What it's actually like

You are a Naval Flight Officer, the person who sits behind the pilot and makes the aircraft actually useful in combat. Pilots fly the plane. You fight it. In an F/A-18F Super Hornet, you're the Weapon Systems Officer running the radar, managing weapons, and talking to everyone on the radio while the pilot handles the stick and throttle. In a P-8 Poseidon, you're hunting submarines with sonobuoys and MAD equipment. In an E-2 Hawkeye, you're the airborne battle manager controlling the entire airspace. Your training pipeline is just as demanding as a pilot's — you survive the same carrier qualifications, pull the same G-forces, and spend the same years at Pensacola. But you'll never introduce yourself at a bar and hear 'oh cool, a Naval Flight Officer' because nobody outside the Navy knows what that means.
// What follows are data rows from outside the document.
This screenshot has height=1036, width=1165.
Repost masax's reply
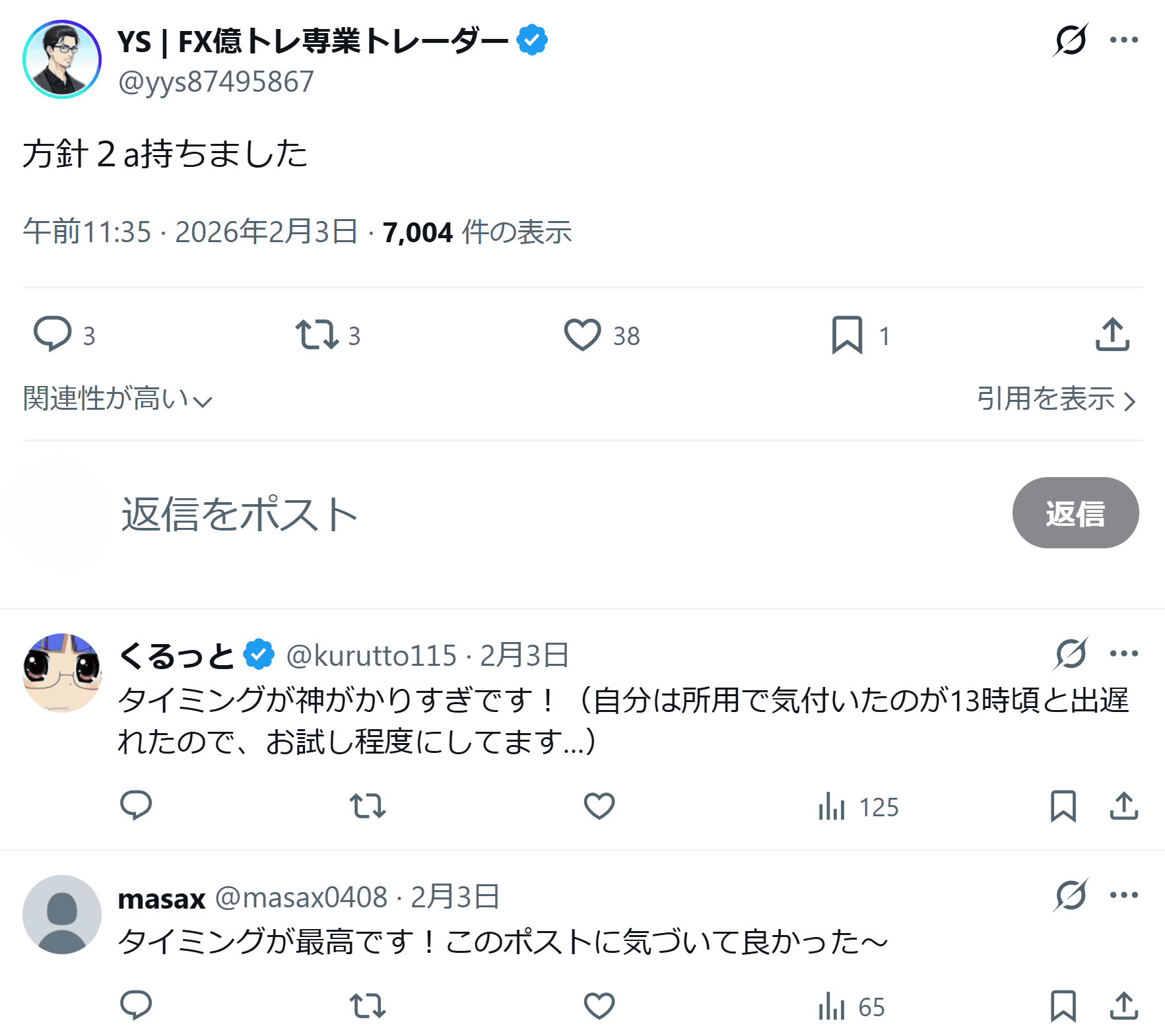pos(367,1006)
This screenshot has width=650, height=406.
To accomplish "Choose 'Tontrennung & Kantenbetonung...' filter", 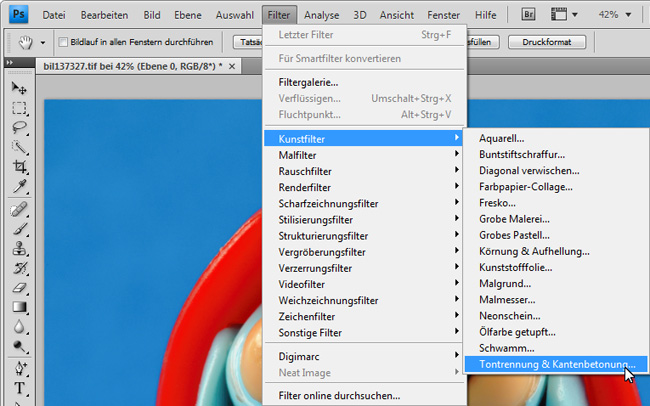I will pos(556,364).
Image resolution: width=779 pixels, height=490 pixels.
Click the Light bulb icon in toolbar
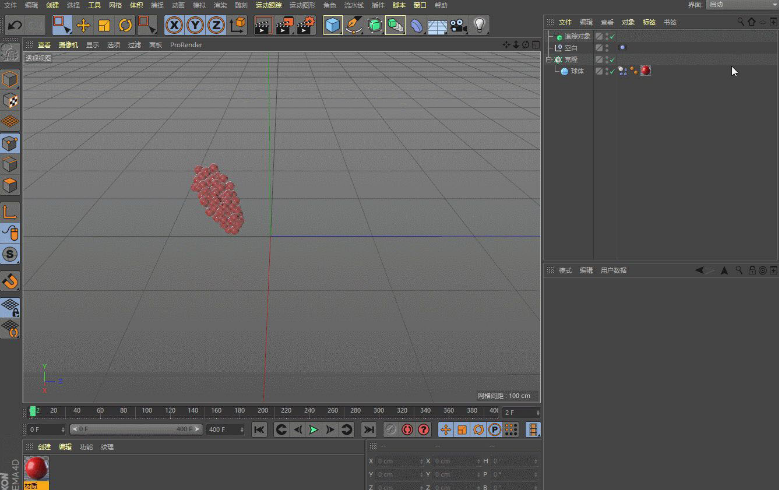coord(480,25)
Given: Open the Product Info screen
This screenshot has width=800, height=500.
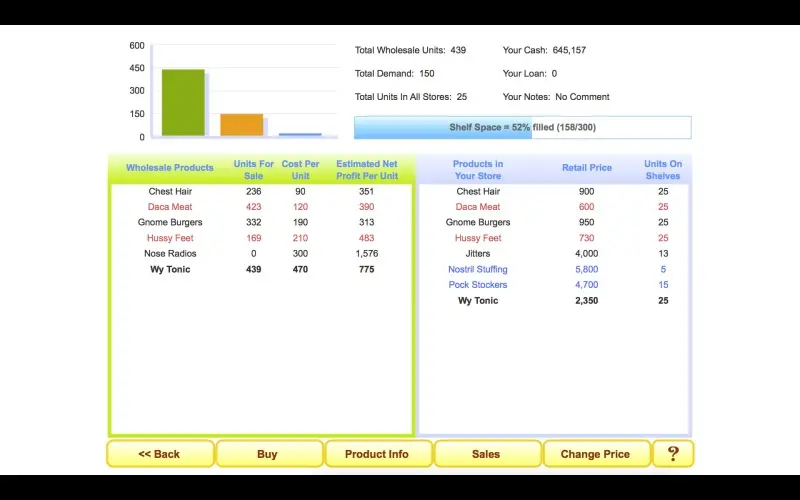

Every NFO develops the specific frustration of being equally skilled, equally trained, and equally necessary as the pilot while receiving approximately 10% of the cultural recognition. The flying is genuinely incredible. Carrier traps at night are the most demanding thing in aviation and you're doing them regularly. Civilian airlines don't need NFOs, but defense contractors, intelligence agencies, and aviation management positions value your tactical expertise at $100-150K.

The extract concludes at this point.